Secondo uno di questi stereotipi la povertà è un fenomeno omogeneo. Ma i poveri non sono tutti uguali, né la povertà è uguale per tutti: cause, circostanze, evoluzioni e vissuti sono assai diversificati. Raramente la caduta in povertà è legata solo ad una mancanza di denaro, ma è spesso dovuta a fattori molto diversi, come la perdita di una persona cara, il verificarsi di improvvisi problemi di salute, la presenza in casa di un familiare con patologie gravi, o tutte queste cose insieme.

Un’altra idea piuttosto comune è che le soluzioni possano essere uguali per tutti. È plausibile un’idea del genere? In un condominio, gli appartamenti vuoti sono molto simili: stesso progetto; pareti, porte e finestre nelle stesse posizioni. Ma nessuno si aspetta che, una volta che gli inquilini ci vivranno abbastanza a lungo, gli appartamenti rimangano uguali. Perché pensare allora che in altri ambiti della vita accada diversamente? Ciascuno di noi ha proprie capacità di adattamento, e differenti risorse ed energie. Ognuno di noi ha poi anche un diverso progetto di vita ed esistono idee molto disparate in merito a ciò che si può ritenere giusto e importante e a cosa dia senso alla vita. Insomma, non tutti hanno le stesse aspirazioni. Ricordo, ad esempio, che ho conosciuto una persona che pensa che la felicità dipenda dal fatto di poter avere relazioni segnate da affetti profondi. Questa persona ha molti amici e affetti, infatti. Per le statistiche ufficiali figurerebbe tra i casi di povertà estrema, ma dice di essere felice perché ha ciò che per lui è importante e riesce a vivere dignitosamente col poco che ha e che in parte gli procurano i suoi tanti amici.
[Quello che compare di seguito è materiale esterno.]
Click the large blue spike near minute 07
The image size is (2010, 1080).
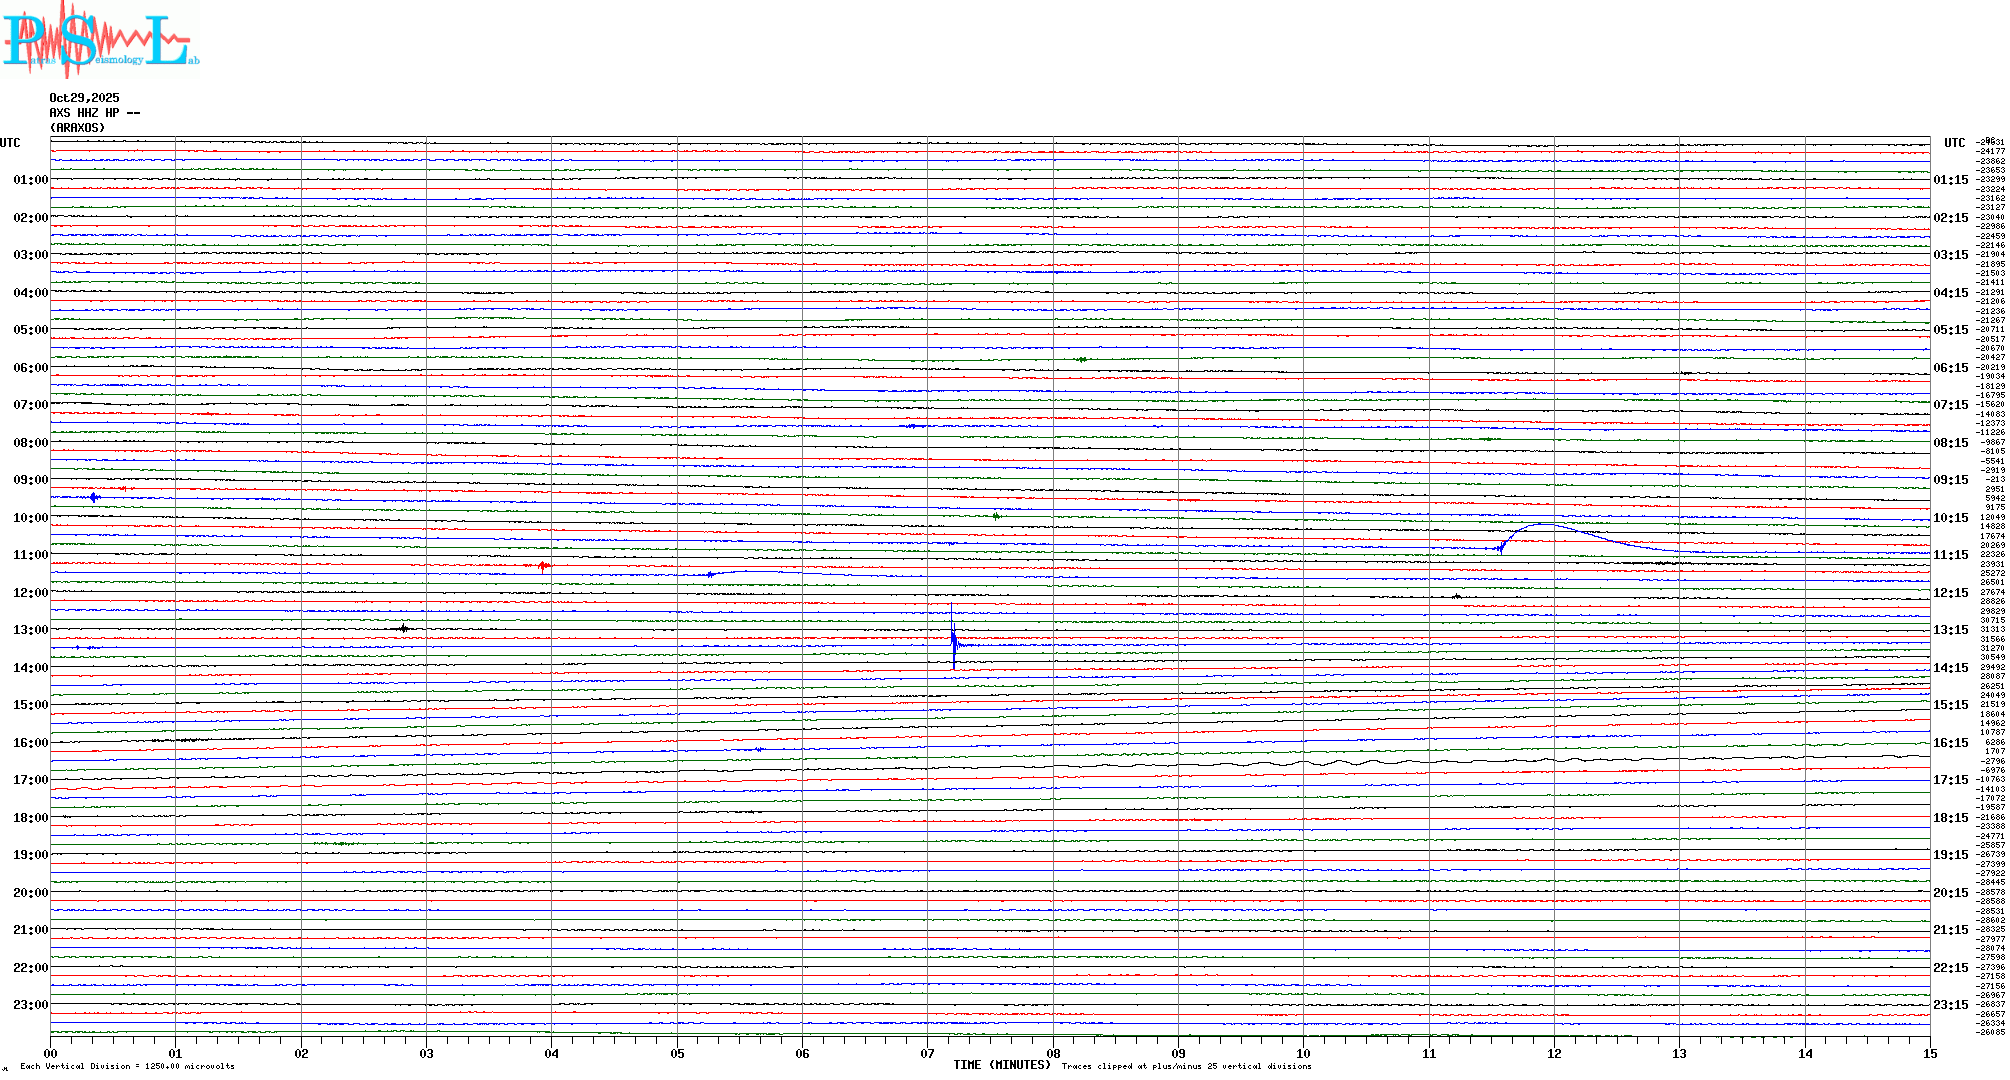(x=953, y=640)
Se ci liberiamo da alcuni dei nostri stereotipi sulla povertà, ci liberiamo anche dall’idea che per combatterla basti dare del denaro a chi è povero. Le ricerche più serie ci dicono che questa idea è sbagliata e mostrano che le politiche che si basano su questa convinzione sono inefficaci. La ricerca ci dice anche che si tratta di un triplo spreco di denaro pubblico. Primo, perché non risolve i problemi delle persone. Secondo, perché destina ingenti risorse ad erogazioni a fondo perduto, anziché investire sulle capacità delle persone che si pretende aiutare. E infine perché chi è professionalmente preparato (e pagato) per dare un sostegno nelle situazioni più difficili è ridotto a mero passacarte che certifica il possesso dei requisiti necessari per accedere ai contributi. A questo triplo spreco si aggiunge una doppia mortificazione. Quella di persone che possiedono risorse, capacità e dignità, ma alle quali si concede denaro solo se accettano l’etichetta di incapaci o indigenti. E quella degli assistenti sociali che vedono svilita la propria professionalità e azzerata la loro funzione sociale.